Prompt:
Put the lines below into a numbered list, skipping any blank lines and leaving the pictures out.

Data for this task:
════════
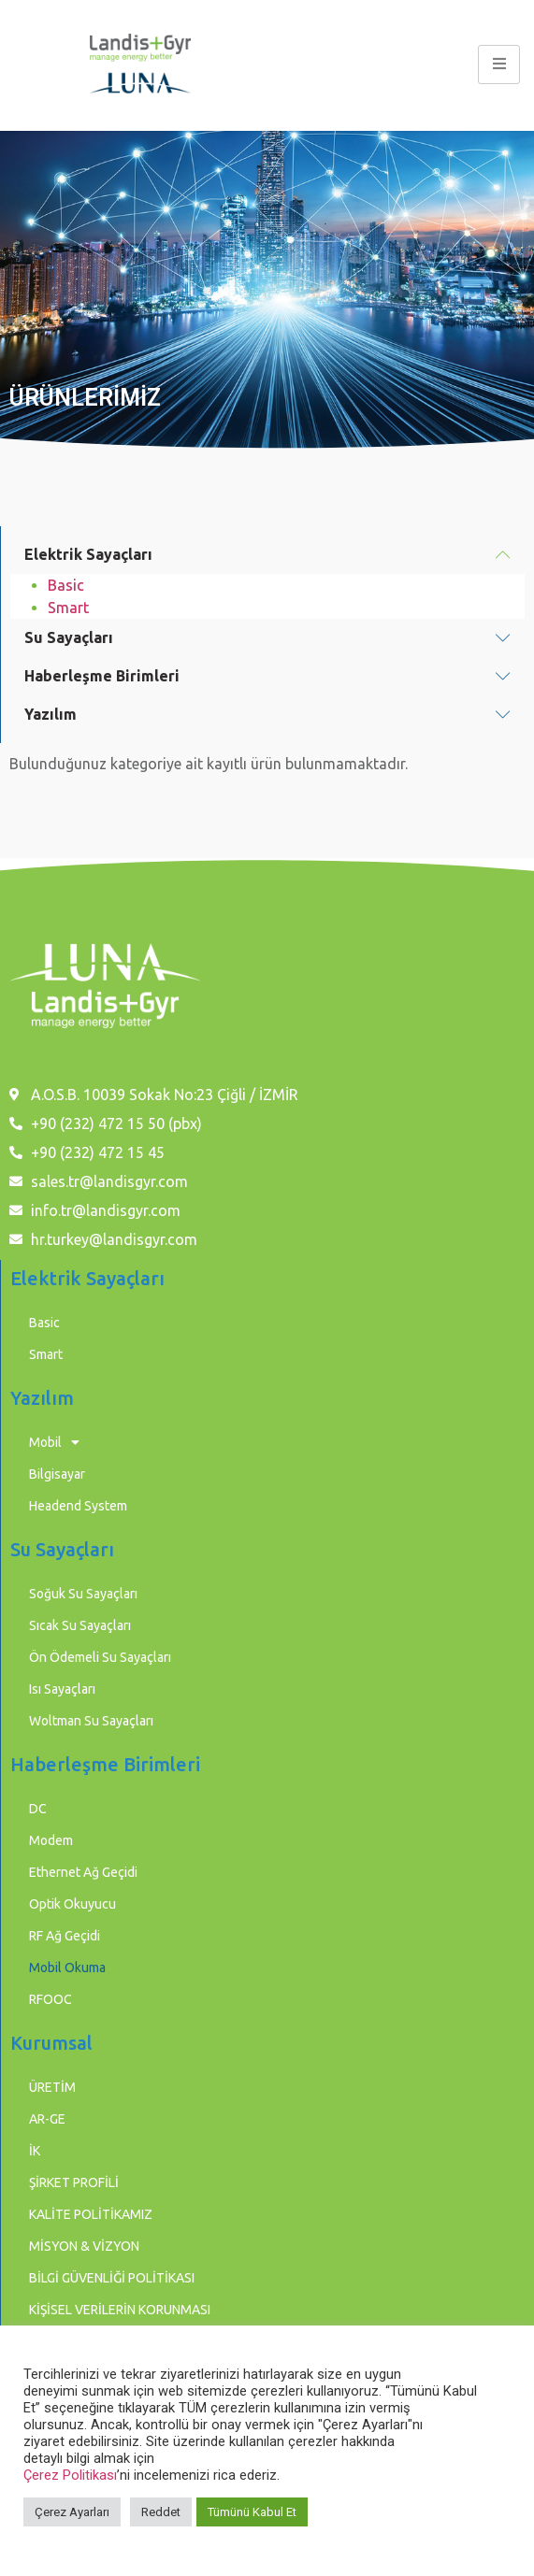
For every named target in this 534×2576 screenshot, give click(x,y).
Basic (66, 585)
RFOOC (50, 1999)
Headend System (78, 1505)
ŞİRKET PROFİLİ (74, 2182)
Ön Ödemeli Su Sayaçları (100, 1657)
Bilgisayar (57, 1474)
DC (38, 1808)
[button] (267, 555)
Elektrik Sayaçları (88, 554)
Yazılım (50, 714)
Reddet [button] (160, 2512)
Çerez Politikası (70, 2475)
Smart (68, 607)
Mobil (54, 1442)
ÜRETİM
════════
Answer for this exercise:
1. For every named target in this 534×2576 screenshot, give click(x,y).
2. Basic (66, 585)
3. RFOOC (50, 1999)
4. Headend System (78, 1505)
5. ŞİRKET PROFİLİ (74, 2182)
6. Ön Ödemeli Su Sayaçları (100, 1657)
7. Bilgisayar (57, 1474)
8. DC (38, 1808)
9. [button] (267, 555)
10. Elektrik Sayaçları (88, 554)
11. Yazılım (50, 714)
12. Reddet [button] (160, 2512)
13. Çerez Politikası (70, 2475)
14. Smart (68, 607)
15. Mobil (54, 1442)
16. ÜRETİM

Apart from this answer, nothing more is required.